Enter the delights of Fish Head Cheese.
Ok, so I called this post Fish Terrine because I didn’t want to scare everyone off immediately – becuase this stuff is tasty! But yes, it is made of fish heads. Stay with me.
This is head cheese in the same way that people make brawn, or head cheese from pigs, cows, kangaroos, goats and so on.
It’s a good way to use the otherwise throwaway portions of the animal. When all is used, less is needed.
I first encountered this wonderous dish during a twilight picnic at the top of the Byron Bay lighthouse hill, hosted by the lovely Jude + Michel Fanton of Seedsavers. Sandor Katz was also in attendance.
Personal hero name-dropping aside, I’ve been dreaming of this dish ever since – it was so good.
But I was unsure how to make it. Noone wants to make a failed, gloopy fish head cheese, after all. Just imagine explaining that one to the rest of your household.
But I finally figured it out, thanks to the internet, and my limited past experience participating in on-farm pig processing, which also included head cheese in its piggy form.
It’s very simple to do, and super delicious to eat.
So here we have…
Frugal Fish Terrine
(aka Fish Head Cheese)
Take 4 large fish heads, attached to their frames or not (I sourced snapper, and a few flathead), and arrange in a baking pan.
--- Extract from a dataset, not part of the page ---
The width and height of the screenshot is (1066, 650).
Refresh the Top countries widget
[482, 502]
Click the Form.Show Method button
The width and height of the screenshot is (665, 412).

Sprinkle salt and olive oil over the lot, and put in the oven for 30 minutes at 200ºc
Remove pan, and let cool.
When the fish are cool, get in there with your fingers and take all the flesh + fat off the heads – the cheeks, the fat around the eyes, the little bits between the spine.
Do your best to remove all bones as you go – the bigger the fish heads, the less of a job this is.
Put all your foraged flesh into a bowl, and add the juice at the bottom of the pan (sieved, if there’s scales in it).
Add fresh herbs of choice (I used greek basil + thyme + oregano) and a bit more salt if that’s your thing. Stir it all around.
Pour into a terrine dish and chill well, maybe overnight. The fish mix will gell up, and become quite firm.
Then turn your fishy terrine out onto a board or a plate, and that’s it.
Eat with thanks, homegrown salad, crunchy bread and maybe a cider.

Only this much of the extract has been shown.